Foxee makes some good points. Another thing you could do is have the guy be an investigative reporter who basically approaches his job like an undercover cop -- no credentials, etc. proving he's with the press. Perhaps he has studied the pattern of disappearances and sets himself up as 'bait' -- only to get more than he bargains for? This could be a much more violent abduction than he expected, accounting for the memory-loss. Or, taking another path, perhaps the townspeople use a drug or series of drugs to intentionally remove their victims memory? They could then present themselves as compassionate rescuers who found their victims lying on the side of the road, drowning, etc. They may even justify this to themselves with a religious excuse -- they're ridding poor souls of their sinful pasts, bringing them into the true church.

I think starting it out In Media Res is a good idea, even though the whole amnesia POV character is a bit overused in thriller/suspense fiction. You'll just have to find an original way to spin it. Perhaps the MC has a medical condition or advanced training that gives him some extra immunity to the drug, so that his memories start slowly returning? Quite a few interesting ways you could present this, both structurally and on a plot level.


----------



## smoothbench (Mar 6, 2011)

Thanks Leyline I like those ideas. However I'd like it if the people in the town were aware of how they got there and maybe they were brainwashed into believing this life is better for them. But I want there to be others who only go along with it out of fear of what would happen to them if they resisted. They put up a facade but some eventually become to depressed by it that they commit suicide. This is something that my main character will question since the town seems like such a happy place on the outside.


----------



## mockingbird (Mar 7, 2011)

Hi Smoothbench, good idea as it worked for Peter Weir's first film - The Town that Ate paris - isolated town in Au outback needs more people. If you arrive you never get out, as all cars are spiked, roads become blocked, but the newcomer must have something to offer or it's curtains for sure.


----------



## Akhilleus (Mar 7, 2011)

sarah palin as the mayor ...


----------



## Glass Pencil (Mar 7, 2011)

Dropping your kid off at the babysitter only to later do a sex offender search on the neighborhood.

Watching that map of the smalltown light up like an LA traffic jam.


----------



## MJ Preston (Mar 7, 2011)

I have a really good idea, but I'm going to save that one for myself.
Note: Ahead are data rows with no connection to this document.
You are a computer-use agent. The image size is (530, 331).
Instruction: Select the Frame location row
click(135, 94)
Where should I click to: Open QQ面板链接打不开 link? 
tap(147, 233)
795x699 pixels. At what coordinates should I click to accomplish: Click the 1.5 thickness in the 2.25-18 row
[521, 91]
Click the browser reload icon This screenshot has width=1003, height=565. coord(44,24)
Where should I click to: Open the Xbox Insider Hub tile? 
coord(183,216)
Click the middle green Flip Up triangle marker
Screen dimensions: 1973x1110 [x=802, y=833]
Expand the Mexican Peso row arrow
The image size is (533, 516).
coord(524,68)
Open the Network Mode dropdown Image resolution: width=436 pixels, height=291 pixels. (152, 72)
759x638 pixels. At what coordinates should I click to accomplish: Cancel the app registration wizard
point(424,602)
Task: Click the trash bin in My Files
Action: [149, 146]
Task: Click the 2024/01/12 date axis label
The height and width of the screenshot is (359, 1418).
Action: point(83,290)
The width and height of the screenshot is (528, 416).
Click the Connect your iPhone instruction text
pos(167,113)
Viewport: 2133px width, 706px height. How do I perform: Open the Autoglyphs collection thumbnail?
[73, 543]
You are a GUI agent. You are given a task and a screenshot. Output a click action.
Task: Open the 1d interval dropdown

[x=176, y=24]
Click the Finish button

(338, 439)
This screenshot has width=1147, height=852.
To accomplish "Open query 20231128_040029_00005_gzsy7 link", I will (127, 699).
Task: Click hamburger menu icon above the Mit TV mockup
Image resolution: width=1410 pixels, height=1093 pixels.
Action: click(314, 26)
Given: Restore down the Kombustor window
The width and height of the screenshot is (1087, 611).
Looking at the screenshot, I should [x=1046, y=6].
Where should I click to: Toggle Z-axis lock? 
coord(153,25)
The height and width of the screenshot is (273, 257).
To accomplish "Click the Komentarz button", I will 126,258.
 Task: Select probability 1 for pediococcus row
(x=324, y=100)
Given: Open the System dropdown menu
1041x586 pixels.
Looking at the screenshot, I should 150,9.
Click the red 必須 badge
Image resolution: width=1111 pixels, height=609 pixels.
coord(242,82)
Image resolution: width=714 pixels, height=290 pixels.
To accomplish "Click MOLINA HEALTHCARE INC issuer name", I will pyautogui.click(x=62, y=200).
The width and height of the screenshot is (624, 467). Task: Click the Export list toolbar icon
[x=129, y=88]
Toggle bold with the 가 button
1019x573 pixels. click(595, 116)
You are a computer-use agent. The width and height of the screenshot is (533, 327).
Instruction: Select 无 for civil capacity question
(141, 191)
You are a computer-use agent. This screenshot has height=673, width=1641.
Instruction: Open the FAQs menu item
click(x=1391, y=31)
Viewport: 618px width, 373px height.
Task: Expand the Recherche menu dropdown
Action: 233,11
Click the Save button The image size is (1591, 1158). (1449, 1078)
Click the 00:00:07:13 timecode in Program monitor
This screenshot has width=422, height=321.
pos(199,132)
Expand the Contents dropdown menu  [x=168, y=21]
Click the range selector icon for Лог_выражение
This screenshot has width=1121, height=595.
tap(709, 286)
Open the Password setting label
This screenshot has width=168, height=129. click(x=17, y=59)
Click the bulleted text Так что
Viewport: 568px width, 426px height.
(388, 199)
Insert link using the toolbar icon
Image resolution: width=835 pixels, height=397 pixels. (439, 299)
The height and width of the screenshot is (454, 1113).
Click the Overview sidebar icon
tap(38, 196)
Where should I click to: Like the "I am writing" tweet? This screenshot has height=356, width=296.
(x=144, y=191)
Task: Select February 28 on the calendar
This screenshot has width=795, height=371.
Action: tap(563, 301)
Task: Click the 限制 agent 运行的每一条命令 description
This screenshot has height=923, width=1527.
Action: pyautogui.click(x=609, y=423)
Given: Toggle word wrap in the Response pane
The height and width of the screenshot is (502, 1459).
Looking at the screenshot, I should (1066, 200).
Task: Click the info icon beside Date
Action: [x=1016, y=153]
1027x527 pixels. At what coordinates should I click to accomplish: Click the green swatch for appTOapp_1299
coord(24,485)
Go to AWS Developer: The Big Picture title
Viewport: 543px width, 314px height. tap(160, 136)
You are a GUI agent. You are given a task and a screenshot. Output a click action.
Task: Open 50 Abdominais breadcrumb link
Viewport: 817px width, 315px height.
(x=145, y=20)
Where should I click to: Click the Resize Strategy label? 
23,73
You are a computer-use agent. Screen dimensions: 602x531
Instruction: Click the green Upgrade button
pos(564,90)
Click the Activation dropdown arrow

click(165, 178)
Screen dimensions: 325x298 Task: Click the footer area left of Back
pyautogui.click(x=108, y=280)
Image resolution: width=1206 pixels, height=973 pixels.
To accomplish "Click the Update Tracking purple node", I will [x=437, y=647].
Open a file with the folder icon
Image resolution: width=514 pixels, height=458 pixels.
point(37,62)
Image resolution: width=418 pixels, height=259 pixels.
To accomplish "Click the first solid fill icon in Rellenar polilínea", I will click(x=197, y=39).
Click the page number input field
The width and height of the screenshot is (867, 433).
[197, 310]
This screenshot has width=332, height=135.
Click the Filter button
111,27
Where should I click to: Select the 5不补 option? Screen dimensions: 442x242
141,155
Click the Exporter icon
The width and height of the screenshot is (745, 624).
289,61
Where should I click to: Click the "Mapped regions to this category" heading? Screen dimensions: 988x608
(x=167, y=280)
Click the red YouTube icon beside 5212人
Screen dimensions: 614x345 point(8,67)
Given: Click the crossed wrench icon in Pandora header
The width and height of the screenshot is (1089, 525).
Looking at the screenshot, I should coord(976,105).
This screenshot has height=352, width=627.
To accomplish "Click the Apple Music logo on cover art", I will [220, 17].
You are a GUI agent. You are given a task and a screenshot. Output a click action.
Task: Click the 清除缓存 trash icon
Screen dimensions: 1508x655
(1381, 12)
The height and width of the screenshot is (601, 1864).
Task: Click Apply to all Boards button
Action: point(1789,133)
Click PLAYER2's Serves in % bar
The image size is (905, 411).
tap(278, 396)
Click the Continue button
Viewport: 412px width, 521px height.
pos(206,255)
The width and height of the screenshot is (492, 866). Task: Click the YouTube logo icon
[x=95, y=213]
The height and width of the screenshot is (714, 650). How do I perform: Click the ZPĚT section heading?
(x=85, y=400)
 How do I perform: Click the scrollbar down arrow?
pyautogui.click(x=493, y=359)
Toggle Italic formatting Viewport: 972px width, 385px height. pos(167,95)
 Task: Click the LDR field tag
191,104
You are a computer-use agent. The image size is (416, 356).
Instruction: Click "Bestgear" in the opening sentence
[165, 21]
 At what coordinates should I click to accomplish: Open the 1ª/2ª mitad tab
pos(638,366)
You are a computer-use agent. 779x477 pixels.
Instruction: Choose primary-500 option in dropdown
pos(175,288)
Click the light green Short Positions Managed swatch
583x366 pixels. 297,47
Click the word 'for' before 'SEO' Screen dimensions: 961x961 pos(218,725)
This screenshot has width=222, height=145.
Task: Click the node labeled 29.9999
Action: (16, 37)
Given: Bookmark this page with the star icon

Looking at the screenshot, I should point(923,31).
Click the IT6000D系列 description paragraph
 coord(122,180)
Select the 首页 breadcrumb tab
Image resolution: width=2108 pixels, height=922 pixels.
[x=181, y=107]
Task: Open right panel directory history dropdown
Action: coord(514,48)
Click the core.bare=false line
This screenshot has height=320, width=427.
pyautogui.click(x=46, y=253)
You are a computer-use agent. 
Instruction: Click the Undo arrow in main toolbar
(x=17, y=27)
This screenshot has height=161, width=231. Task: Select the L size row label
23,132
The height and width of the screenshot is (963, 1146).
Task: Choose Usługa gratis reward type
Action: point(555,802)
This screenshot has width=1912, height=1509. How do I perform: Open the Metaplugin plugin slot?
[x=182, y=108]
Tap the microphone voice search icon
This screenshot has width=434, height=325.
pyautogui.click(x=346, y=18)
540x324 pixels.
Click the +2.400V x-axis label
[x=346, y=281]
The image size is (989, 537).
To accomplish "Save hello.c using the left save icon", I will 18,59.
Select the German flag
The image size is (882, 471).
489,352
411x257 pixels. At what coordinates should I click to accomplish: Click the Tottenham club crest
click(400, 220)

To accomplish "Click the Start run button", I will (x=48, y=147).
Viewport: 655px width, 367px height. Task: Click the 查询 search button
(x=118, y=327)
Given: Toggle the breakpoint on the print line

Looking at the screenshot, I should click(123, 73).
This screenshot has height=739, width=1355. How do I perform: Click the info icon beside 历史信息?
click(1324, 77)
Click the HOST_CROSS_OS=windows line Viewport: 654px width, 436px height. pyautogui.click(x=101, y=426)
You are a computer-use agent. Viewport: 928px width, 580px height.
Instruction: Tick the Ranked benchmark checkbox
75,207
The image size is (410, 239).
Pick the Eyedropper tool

In the mean time. What about secret meetings. Unexplained flickering lights and sounds in the dark hours. Medications. 

I say don't completely rule out monsters. They walk among us all the time.


----------



## SilverMoon (Mar 8, 2011)

MJ - "Medications" you have the wheels spinning. This investigative reporter slowly realizes that "all" of the townspeople will not look at him directly in the eye. He finds this strange as he's a newcomer. He should be a source of curiosity. Neither do they look at each other. They're all doing the "medication shuffle" as witnessed in the hallways in "One Flew Over the Cuckoo's Nest". So he mimics them, following one of the men around town to see where he is lead. The man enters a GP's office at the far end of town. There, there is a line of people. The doctor is at the receptionist's window wearing sunglasses (why to be discovered later) dispensing pills to keep the townspeople complacent. The GP is an old crippled looking man. He's nervous around the people, as if he's seen hell. His hand shakes as he hands over the little paper cup of pills (the reporter, of course, cheeks his pills). 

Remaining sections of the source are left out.